ALBANY, N.Y. (WROC) — A new study published Monday says New York is the most responsible state in fighting COVID-19.
The report, published by The Truth About Insurance, credits New Yorkers for wearing masks and maintaining responsible social distancing.
“Many of these states, especially New York and California, were hard hit in the early days of the COVID-19 pandemic,” the study said. “Residents in these states learned to live in quarantine and got used to the regular wearing of masks.”
New York data, according to the report:
- Adults wearing masks in public: 53%
- People staying home when possible: 30.1%
- COVID-19 tests given per 100K residents: 18,176
“A high share of New Yorkers are sheltering at home, and a majority of adults self-report wearing masks when in public,” the study says. According to the report the top ten most responsible states are:
- New York
- New Jersey
- Washington D.C.
- Rhode Island
According to the same study, these are the top ten least responsible states in fighting the virus:
- South Carolina
- South Dakota
- Oklahoma (where Gov. Kevin Stitt became the first governor in the country to test positive Wednesday)

### Information shown

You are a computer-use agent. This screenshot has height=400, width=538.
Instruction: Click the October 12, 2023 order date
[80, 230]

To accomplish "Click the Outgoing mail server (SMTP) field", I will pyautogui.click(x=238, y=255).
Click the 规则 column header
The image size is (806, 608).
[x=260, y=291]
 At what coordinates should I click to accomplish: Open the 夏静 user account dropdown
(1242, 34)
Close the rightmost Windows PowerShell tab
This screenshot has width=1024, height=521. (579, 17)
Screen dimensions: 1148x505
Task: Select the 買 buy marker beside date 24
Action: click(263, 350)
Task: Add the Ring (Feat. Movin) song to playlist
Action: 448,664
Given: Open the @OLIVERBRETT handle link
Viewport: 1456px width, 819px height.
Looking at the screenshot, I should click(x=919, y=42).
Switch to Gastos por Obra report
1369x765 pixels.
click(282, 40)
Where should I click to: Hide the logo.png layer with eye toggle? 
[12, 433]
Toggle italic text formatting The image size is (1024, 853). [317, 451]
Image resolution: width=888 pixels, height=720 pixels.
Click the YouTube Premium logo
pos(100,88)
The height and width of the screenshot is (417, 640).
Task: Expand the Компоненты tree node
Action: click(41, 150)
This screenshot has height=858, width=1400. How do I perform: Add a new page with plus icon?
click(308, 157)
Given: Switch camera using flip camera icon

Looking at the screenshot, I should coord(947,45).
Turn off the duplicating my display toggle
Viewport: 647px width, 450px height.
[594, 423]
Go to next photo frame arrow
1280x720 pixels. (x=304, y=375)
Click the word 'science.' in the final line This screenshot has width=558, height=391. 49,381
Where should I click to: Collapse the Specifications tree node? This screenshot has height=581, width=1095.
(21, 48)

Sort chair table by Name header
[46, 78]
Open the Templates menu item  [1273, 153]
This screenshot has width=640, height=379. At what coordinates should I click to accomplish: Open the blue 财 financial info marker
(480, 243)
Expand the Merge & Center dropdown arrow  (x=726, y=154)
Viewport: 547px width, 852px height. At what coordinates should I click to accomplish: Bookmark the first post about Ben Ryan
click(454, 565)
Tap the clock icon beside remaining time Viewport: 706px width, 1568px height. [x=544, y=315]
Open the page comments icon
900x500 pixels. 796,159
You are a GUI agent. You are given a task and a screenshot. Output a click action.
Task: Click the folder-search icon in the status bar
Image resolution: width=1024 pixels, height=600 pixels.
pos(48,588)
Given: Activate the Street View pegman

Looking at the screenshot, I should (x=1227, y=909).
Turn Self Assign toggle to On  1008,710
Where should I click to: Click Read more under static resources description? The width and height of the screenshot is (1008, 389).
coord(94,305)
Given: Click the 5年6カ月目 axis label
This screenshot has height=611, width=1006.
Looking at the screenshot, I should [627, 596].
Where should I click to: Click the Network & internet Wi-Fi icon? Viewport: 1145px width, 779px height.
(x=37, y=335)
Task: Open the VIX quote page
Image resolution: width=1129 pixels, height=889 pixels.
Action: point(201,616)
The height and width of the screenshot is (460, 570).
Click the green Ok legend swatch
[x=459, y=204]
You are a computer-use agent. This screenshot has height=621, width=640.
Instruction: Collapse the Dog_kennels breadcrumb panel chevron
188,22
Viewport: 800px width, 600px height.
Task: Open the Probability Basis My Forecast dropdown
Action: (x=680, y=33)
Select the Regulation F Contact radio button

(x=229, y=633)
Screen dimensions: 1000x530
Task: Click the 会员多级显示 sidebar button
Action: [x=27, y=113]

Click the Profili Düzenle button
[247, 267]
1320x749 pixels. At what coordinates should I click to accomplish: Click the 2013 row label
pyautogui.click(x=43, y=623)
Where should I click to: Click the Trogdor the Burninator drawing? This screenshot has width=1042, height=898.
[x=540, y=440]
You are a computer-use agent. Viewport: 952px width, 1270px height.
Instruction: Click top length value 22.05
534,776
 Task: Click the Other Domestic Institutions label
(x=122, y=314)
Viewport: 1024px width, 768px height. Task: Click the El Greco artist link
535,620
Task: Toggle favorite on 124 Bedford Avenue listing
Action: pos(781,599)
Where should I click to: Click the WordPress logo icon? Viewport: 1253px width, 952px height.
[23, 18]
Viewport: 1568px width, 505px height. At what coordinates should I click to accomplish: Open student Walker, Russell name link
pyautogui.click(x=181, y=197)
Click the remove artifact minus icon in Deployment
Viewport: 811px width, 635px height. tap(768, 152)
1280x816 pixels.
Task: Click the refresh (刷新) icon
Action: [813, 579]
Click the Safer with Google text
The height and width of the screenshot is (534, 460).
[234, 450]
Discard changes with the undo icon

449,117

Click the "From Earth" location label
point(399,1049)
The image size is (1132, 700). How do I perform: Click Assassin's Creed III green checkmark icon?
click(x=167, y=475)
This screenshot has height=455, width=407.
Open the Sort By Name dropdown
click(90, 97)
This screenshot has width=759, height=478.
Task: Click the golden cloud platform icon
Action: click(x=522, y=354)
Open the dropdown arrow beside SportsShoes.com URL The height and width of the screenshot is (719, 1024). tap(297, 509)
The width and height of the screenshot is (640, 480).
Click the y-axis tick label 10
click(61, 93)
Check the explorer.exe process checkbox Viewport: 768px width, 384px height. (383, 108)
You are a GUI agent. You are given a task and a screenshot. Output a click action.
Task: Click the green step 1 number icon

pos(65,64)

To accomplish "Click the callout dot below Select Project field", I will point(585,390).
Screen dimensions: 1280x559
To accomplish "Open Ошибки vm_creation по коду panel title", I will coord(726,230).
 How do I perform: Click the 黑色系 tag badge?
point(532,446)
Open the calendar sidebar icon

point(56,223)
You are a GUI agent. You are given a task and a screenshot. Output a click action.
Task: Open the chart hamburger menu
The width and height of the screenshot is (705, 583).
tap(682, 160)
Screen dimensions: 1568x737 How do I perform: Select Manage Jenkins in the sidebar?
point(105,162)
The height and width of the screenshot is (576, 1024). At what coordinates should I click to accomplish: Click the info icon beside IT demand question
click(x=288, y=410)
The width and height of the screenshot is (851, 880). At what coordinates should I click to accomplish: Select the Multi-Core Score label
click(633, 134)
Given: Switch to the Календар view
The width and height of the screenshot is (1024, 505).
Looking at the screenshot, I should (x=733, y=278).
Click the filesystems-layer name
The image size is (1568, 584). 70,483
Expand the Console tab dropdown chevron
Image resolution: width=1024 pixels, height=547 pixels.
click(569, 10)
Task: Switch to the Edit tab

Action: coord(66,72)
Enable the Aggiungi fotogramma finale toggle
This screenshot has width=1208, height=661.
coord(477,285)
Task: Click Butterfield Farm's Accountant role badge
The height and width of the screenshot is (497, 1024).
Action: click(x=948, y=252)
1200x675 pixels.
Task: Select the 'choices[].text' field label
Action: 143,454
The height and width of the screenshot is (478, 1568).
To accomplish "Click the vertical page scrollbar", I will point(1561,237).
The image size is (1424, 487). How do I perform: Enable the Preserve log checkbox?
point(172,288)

### Task item A
Decide whether each statement agrees with the article on the COVID-19 responsibility study: (i) the report was published by The Truth About Insurance; (ii) the report puts the share of New York adults wearing masks in public at 30.1%; (iii) Oklahoma's governor was the first in the country to test positive. Answer yes or no for each and quote the words from the article that decide it.
### Task item B
According to the article on the COVID-19 responsibility study, how many COVID-19 tests were given per 100K residents in New York?

### Written answer A
(i) Yes: "The report, published by The Truth About Insurance"
(ii) No: "Adults wearing masks in public: 53%"
(iii) Yes: "where Gov. Kevin Stitt became the first governor in the country to test positive Wednesday"

### Written answer B
18,176